治療が必要な患者のアルツハイマー病を治療するための薬剤の製造におけるエポチロンＤの使用であって、
患者に投与されるエポチロンＤの毎月の累積用量が、０．０１〜５ｍｇ／ｍ^２である使用。
エポチロンＤが経口投与される、請求項１の使用。
エポチロンＤが静脈内投与される、請求項１の使用。
エポチロンＤが、投与の２０分〜１時間後において０．５以上の脳透過性を示し、かつ、以下（１）２４時間以上の脳内半減期、および／または（２）投与の２４時間以上後において２以上の脳−肝臓間選択的保持率を示す、請求項１の使用。
エポチロンＤ治療の使用の中止を必要とする薬剤性の副作用を引き起こすことなく、該患者におけるアルツハイマー病を治療するのに有効である、請求項１の使用。
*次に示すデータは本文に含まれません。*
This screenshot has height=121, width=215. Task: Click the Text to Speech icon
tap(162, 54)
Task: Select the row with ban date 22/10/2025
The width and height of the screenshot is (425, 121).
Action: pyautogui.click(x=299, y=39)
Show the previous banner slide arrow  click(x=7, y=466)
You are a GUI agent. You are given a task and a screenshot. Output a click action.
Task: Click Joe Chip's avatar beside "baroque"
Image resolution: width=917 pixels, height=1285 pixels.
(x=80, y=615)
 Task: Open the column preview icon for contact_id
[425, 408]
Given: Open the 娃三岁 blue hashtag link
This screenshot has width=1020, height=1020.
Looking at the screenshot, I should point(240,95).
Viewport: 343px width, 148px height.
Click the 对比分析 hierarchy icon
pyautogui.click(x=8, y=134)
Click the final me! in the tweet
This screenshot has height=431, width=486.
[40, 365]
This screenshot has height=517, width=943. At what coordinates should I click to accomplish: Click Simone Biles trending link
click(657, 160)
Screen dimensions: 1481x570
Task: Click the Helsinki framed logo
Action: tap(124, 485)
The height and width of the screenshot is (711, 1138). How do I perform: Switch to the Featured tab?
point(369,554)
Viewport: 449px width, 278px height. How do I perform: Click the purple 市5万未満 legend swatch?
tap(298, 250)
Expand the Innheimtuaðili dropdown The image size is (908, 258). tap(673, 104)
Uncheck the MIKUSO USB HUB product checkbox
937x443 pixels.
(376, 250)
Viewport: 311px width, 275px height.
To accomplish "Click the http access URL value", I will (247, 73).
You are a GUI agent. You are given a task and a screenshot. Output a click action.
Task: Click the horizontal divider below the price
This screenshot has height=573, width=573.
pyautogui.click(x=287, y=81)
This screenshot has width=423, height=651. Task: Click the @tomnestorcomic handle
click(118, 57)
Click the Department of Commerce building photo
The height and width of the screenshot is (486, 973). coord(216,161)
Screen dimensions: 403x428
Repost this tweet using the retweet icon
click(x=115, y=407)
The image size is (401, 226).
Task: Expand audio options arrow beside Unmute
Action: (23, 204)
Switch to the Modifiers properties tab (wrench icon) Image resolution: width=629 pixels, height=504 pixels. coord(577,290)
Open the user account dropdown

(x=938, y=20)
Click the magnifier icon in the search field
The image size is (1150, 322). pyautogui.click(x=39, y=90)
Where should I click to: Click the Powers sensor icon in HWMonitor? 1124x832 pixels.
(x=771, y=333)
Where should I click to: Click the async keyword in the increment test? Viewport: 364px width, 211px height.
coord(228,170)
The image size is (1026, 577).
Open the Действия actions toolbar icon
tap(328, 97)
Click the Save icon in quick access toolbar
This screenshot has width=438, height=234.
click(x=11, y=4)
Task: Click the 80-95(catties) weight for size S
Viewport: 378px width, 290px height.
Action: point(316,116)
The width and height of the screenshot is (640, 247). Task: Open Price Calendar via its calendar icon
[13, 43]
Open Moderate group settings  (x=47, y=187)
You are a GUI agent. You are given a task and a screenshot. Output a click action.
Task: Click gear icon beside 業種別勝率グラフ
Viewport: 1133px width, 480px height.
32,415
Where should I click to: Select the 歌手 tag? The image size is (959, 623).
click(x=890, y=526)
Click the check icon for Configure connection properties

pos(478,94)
エポチロンＤがヒト患者に静脈内投与される、請求項１の使用。
治療が必要な患者のアルツハイマー病を治療するための薬剤の製造におけるエポチロンＤの使用であって、
患者に投与されるエポチロンＤの毎月の累積用量が、０．０１〜５ｍｇ／ｍ^２であって、
エポチロンＤ治療の使用の中止を必要とする薬剤性の副作用を引き起こすことなく、該患者におけるアルツハイマー病を治療するのに有効である、
エポチロンＤの使用。
エポチロンＤがヒト患者に静脈内投与される、請求項７の使用。